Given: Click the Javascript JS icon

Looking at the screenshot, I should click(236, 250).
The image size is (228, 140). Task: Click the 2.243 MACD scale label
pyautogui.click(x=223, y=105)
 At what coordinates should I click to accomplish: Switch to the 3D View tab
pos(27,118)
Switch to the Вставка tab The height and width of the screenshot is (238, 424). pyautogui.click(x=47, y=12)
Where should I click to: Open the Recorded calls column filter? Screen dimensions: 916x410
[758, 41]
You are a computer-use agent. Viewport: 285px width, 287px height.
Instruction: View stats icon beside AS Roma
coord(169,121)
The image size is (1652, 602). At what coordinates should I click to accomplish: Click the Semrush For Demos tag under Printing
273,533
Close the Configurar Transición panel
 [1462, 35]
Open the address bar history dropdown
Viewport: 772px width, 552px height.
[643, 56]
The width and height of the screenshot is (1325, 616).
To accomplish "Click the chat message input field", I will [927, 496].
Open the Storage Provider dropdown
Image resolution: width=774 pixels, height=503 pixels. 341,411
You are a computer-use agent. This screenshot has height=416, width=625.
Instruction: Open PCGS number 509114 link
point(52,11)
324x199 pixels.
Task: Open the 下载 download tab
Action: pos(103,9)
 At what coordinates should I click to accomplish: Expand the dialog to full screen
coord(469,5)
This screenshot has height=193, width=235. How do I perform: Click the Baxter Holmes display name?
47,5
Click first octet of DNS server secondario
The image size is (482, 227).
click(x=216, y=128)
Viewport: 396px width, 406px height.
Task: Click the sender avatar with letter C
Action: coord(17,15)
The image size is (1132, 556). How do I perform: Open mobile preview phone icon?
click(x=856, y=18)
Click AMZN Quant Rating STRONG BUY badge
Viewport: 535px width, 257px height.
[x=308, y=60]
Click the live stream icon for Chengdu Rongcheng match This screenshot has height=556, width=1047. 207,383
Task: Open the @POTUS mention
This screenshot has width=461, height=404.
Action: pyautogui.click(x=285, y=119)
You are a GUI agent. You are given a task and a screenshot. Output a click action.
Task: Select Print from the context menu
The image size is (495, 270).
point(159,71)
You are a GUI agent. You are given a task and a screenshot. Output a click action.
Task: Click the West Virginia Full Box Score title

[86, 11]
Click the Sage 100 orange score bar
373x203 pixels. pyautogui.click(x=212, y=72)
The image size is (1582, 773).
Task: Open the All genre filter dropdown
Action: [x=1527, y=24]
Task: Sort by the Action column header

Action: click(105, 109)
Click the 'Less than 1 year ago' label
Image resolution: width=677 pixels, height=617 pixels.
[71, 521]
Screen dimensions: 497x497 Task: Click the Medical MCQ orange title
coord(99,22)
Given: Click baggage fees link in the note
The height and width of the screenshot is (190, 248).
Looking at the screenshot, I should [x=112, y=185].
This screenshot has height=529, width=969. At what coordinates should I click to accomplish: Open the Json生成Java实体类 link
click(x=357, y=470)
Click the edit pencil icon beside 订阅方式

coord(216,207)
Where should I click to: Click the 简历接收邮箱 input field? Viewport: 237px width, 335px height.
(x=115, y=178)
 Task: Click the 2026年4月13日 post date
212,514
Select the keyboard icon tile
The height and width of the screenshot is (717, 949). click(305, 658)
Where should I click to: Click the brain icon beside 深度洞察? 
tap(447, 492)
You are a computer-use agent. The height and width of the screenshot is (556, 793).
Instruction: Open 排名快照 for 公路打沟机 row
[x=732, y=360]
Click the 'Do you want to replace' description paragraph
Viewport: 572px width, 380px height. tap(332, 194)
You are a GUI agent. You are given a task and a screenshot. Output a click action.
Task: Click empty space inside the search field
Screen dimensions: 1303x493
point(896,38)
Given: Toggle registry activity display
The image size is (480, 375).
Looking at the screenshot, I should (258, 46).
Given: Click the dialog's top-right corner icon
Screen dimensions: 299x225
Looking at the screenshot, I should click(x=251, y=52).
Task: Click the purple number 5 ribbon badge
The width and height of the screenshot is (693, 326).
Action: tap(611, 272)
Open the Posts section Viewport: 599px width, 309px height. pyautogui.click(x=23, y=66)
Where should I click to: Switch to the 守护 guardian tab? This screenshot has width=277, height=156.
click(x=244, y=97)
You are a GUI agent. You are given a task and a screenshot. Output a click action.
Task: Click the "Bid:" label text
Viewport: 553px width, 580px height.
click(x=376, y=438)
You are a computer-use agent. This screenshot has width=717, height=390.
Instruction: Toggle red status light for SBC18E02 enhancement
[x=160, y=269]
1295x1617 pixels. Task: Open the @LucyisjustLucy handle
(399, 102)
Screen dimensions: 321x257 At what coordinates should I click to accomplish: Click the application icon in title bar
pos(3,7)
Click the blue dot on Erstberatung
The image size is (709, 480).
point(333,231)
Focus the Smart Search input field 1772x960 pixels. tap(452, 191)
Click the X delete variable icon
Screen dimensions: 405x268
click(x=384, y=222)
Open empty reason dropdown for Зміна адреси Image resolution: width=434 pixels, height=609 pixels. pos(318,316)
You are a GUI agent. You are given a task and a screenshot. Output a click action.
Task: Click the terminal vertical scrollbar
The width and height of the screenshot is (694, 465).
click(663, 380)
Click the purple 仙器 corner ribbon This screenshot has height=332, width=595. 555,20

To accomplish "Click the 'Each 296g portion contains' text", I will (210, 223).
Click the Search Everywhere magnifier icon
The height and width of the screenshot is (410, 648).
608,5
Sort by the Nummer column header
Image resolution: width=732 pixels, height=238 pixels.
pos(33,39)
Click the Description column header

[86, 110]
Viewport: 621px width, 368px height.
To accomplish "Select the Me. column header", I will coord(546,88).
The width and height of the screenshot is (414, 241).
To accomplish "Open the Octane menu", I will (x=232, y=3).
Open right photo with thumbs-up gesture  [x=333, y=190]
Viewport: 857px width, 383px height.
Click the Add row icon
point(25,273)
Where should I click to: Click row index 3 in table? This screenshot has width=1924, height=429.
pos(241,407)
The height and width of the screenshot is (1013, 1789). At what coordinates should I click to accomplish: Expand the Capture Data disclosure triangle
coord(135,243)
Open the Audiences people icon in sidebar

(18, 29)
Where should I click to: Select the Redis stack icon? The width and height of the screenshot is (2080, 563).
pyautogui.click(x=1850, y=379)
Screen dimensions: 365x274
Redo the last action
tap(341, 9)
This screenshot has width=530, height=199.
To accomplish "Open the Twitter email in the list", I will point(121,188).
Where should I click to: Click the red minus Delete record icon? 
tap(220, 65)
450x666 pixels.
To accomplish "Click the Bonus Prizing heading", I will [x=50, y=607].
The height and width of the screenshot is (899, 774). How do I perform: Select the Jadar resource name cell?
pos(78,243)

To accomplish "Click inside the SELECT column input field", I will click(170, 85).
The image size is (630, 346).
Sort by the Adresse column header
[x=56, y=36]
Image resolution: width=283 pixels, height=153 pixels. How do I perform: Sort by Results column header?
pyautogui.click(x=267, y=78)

++++++++++

Aim of the task: When a line of the records has the word "menu", pick it out and copy it.

Written solution:
Task: Select Print from the context menu
To accomplish "Open the Octane menu", I will (x=232, y=3).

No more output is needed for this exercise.